• _Saved entries_
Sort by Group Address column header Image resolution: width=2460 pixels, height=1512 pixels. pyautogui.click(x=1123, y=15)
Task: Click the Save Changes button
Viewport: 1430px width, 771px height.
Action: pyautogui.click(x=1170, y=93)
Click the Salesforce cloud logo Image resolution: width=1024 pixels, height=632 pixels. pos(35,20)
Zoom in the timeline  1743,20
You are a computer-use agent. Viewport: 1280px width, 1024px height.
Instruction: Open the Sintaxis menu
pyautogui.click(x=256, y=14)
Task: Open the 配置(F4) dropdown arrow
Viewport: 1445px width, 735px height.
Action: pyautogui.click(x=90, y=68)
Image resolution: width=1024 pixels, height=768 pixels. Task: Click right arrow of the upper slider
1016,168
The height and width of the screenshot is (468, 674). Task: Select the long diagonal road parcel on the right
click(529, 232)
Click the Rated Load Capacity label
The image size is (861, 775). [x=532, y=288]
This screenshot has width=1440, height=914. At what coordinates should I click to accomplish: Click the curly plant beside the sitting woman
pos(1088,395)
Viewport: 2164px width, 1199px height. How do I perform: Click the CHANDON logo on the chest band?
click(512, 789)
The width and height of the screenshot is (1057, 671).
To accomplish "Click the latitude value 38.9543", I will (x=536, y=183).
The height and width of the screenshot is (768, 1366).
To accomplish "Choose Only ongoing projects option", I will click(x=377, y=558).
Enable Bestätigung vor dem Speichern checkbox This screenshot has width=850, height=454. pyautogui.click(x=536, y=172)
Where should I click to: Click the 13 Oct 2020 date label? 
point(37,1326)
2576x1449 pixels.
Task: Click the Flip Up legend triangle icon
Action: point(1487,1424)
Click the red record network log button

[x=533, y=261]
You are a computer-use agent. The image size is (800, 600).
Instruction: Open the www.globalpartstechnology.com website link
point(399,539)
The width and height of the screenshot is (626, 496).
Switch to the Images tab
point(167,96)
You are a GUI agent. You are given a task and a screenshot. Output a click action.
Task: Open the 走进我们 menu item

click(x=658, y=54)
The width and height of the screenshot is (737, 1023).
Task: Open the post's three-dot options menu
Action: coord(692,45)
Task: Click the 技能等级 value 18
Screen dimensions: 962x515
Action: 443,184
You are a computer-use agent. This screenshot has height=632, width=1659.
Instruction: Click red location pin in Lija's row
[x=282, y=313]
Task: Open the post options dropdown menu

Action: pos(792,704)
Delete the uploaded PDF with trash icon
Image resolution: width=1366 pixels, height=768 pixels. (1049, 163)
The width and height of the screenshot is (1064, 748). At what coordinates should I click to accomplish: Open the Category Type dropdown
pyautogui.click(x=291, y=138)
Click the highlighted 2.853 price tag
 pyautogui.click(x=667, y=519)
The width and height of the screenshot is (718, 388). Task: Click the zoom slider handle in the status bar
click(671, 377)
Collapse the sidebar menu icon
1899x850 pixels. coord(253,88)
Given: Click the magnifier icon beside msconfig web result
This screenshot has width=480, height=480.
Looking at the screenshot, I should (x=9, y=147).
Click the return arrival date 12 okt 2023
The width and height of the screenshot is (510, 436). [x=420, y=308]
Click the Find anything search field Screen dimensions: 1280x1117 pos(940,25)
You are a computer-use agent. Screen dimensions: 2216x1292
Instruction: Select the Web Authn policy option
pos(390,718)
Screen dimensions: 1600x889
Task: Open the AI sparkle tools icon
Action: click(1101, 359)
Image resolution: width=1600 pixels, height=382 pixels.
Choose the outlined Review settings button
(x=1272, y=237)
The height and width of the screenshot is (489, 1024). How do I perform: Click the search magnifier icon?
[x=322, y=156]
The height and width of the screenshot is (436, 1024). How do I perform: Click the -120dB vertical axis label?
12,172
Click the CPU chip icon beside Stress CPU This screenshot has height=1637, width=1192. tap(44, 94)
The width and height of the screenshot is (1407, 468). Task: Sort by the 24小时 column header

• _WHAT YOU HAVE TO DO_
Give as a numbered list the rows above from the line with "Collapse the sidebar menu icon" up to and including the line with "(x=1272, y=237)", leaving out any blank lines.

• _EXERCISE ANSWER_
1. Collapse the sidebar menu icon
2. 1899x850 pixels. coord(253,88)
3. Given: Click the magnifier icon beside msconfig web result
4. This screenshot has width=480, height=480.
5. Looking at the screenshot, I should (x=9, y=147).
6. Click the return arrival date 12 okt 2023
7. The width and height of the screenshot is (510, 436). [x=420, y=308]
8. Click the Find anything search field Screen dimensions: 1280x1117 pos(940,25)
9. You are a computer-use agent. Screen dimensions: 2216x1292
10. Instruction: Select the Web Authn policy option
11. pos(390,718)
12. Screen dimensions: 1600x889
13. Task: Open the AI sparkle tools icon
14. Action: click(1101, 359)
15. Image resolution: width=1600 pixels, height=382 pixels.
16. Choose the outlined Review settings button
17. (x=1272, y=237)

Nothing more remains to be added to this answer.